Amy MacdonaldIt does seem a little unfair, in this time of The Many Female Singers What Claim To Have Soul In Their Voices, that young Amy here doesn't get more support than she does. I mean her voice is as distinctive as Duffy's, as deep and dark as Adele's, she's got as perky a sense of melody as Madame Nash, and she writes and performs her own songs (that's performing as in SINGING, not, y'know, NOT SINGING, *cough*Madonna*cough*), just like the Tunst and the Melua do. And it can't be because Amy has had the support of Radio 2 and therefore is for grown-ups and not The Kids, because...well, hello? Duffy? Adele?

And if Laura Marling can be really young and write really bleak songs about dark stuff, and then sing it in a pretty voice with blank intonation and have the NME frothing at the mouth, you'd think Amy MacDonald would at the very least deserve a passing mention, right?

Right, so it's time to rectify this situation. Time to make a stand. Time to say that Amy, with her Kooks-y guitar roll and spooky keyboard noises, with her Tanita Tikaram earnestness (ask your dad, he will smile) and rollicking dourness is officially Not Bad. She is easily up there with the pantheon of Not Bad Lady Singer-Songwriters, which is just next to the pantheon of Not Bad Gentleman Singer-Songwriters, and along the way a bit from the pantheon of Not Bad Indie Bands.

These are the hordes of talented strummers, singers and wordsmiths whose every recorded note oozes quality, hard work and sweat. Whose recorded output is a result of hard-won inspiration and hours spent poring over a fretboard and a pad, honing things, shaping other things, filing sharp things until they are flat and sharpening flat things until they are pointy.

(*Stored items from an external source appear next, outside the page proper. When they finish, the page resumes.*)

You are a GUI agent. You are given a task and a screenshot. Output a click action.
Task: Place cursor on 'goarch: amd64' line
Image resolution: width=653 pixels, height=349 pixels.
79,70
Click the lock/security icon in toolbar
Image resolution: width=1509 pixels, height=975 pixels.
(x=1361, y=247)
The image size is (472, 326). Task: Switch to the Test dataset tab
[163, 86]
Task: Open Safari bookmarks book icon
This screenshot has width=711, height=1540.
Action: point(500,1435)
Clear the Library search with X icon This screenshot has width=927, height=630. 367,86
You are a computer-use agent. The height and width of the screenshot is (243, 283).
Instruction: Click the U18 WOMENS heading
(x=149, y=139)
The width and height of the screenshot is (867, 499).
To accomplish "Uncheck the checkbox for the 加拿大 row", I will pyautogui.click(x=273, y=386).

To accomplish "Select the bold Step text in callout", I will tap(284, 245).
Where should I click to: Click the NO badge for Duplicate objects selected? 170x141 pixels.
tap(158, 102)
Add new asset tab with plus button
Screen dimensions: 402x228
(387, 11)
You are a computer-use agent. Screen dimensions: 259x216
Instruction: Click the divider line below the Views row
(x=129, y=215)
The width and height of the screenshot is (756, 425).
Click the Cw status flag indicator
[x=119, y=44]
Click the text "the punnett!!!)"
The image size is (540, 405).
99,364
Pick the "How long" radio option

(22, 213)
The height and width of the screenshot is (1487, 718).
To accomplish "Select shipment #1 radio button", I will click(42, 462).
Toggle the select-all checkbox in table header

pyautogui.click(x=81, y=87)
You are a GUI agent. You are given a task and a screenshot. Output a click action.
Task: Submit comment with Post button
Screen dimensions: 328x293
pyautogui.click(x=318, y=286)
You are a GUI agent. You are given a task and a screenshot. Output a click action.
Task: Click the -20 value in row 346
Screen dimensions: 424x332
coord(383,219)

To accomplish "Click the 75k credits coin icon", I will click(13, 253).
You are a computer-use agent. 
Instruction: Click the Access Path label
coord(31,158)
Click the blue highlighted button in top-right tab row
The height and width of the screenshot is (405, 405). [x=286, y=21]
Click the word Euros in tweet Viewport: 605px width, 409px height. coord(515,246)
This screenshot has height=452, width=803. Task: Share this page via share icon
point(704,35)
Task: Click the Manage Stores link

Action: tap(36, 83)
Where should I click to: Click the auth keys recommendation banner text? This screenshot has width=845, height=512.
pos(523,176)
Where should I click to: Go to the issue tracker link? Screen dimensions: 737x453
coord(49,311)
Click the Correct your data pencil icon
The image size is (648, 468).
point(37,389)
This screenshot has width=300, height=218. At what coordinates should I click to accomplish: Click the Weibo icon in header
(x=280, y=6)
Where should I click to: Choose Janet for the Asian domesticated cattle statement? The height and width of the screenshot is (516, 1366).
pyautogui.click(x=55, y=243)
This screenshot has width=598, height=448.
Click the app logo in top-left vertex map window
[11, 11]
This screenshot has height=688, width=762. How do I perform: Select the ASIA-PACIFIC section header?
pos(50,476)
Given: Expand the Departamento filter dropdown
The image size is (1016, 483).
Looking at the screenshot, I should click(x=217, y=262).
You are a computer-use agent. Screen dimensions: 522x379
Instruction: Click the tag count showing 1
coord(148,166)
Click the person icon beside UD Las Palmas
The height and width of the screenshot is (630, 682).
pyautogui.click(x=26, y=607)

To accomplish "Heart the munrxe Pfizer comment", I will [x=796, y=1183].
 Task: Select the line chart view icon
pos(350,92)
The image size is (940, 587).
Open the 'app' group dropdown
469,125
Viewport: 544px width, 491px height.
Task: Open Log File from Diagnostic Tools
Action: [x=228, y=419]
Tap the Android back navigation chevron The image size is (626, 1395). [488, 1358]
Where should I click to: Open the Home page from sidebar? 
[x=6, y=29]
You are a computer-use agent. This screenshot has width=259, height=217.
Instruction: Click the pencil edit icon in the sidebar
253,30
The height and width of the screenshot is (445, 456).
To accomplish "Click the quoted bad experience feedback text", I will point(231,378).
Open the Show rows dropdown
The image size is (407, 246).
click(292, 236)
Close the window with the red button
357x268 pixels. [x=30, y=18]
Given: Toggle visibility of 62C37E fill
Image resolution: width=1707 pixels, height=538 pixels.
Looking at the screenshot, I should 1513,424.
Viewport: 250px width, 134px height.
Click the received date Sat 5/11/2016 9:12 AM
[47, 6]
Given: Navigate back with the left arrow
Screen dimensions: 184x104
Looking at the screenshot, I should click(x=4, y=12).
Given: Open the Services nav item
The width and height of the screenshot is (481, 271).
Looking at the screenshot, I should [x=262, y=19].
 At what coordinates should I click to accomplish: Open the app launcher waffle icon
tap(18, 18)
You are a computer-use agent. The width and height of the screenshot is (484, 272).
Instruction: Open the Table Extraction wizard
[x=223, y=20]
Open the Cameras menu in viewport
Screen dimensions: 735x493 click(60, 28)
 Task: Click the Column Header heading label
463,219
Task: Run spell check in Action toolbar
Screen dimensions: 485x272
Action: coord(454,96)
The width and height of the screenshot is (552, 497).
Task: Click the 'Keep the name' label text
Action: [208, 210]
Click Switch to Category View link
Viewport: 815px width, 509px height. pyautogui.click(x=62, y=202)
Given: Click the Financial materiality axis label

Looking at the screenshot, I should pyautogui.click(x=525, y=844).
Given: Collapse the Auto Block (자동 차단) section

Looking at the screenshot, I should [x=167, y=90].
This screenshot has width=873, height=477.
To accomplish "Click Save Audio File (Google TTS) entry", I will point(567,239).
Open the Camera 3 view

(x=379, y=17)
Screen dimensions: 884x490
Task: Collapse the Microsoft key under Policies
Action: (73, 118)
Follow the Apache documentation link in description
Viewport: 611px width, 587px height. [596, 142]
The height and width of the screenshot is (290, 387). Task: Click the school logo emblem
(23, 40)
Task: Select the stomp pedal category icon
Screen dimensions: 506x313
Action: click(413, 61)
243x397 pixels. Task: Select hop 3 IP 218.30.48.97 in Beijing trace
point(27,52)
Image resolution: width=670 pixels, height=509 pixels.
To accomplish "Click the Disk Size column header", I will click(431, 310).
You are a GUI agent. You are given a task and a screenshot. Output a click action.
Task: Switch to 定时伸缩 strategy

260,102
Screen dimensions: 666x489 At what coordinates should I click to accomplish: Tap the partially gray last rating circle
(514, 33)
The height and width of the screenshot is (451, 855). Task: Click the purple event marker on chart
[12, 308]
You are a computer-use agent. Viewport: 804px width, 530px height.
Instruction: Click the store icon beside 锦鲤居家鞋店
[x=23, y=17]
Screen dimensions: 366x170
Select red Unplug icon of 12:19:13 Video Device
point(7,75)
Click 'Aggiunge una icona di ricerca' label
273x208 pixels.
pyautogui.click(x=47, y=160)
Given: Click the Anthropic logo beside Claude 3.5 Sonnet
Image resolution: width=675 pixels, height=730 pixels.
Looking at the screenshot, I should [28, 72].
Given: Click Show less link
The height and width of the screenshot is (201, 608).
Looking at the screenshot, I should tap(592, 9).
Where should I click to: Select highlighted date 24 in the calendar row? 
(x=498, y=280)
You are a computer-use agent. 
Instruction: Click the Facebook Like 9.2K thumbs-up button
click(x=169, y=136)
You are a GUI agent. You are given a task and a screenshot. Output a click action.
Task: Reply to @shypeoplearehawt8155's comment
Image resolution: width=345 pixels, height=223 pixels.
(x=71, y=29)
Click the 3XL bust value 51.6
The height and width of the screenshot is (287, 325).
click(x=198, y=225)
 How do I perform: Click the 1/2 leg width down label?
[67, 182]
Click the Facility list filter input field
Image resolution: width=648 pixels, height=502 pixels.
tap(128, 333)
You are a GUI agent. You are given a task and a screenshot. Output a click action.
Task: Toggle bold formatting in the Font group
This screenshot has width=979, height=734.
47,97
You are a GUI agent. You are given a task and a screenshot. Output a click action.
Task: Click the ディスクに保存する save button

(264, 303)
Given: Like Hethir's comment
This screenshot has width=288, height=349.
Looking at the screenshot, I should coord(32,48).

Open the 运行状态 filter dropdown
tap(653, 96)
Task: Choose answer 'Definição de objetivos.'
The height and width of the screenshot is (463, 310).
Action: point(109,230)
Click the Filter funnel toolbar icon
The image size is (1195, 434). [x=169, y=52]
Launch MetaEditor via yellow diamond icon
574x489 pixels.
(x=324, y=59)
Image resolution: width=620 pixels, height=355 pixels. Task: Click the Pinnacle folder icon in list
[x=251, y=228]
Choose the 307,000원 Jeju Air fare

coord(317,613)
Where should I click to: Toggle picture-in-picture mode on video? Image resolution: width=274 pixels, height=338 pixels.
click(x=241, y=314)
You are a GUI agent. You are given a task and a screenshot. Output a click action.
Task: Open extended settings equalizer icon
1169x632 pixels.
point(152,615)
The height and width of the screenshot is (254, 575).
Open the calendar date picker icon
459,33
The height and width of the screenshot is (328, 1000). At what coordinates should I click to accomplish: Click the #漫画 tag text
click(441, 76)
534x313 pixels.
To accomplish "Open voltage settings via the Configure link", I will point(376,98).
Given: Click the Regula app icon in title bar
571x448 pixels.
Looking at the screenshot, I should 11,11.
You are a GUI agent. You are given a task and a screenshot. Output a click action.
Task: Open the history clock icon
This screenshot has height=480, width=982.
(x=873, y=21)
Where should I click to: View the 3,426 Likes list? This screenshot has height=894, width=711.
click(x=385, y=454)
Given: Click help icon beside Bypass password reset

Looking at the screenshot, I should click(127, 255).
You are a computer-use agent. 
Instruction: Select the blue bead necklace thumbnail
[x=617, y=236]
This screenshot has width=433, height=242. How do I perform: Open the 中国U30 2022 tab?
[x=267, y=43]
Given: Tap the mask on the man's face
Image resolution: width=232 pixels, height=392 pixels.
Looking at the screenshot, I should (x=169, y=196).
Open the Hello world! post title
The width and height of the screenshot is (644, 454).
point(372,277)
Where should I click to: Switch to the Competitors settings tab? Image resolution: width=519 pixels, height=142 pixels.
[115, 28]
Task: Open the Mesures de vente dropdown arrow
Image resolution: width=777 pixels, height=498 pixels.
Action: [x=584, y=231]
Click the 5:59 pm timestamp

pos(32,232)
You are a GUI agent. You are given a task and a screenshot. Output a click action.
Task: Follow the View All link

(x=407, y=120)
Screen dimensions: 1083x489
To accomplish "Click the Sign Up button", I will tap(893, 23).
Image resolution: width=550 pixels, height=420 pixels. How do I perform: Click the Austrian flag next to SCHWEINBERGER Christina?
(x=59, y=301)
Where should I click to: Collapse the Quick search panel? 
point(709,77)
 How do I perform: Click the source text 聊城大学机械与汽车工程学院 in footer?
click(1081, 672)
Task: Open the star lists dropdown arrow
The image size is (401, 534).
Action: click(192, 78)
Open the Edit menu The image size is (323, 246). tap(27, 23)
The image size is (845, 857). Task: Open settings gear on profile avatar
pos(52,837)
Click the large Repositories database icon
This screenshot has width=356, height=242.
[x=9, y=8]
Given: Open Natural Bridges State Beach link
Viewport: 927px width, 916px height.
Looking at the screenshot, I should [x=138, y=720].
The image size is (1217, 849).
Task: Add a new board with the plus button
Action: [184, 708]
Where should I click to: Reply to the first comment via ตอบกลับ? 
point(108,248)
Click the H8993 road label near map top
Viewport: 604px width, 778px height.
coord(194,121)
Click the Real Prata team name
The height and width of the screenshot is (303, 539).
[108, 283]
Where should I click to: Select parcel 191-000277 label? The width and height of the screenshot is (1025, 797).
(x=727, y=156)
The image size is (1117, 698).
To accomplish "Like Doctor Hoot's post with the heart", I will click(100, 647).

And Amy belongs there. She doesn't quite belong in any of the upper pantheons (as of yet, these things can be fluid), because they contain the people who make the music which stops time, changes nations and generally overwhelms the world. But she definitely deserves as much mild credit as any of her current Not Bad contempories.

Well done, young lady. We, the music-quite-liking peoples of the UK, salute you!

Three starsDownload: Out now
CD Released:
May 19th

(Fraser McAlpine)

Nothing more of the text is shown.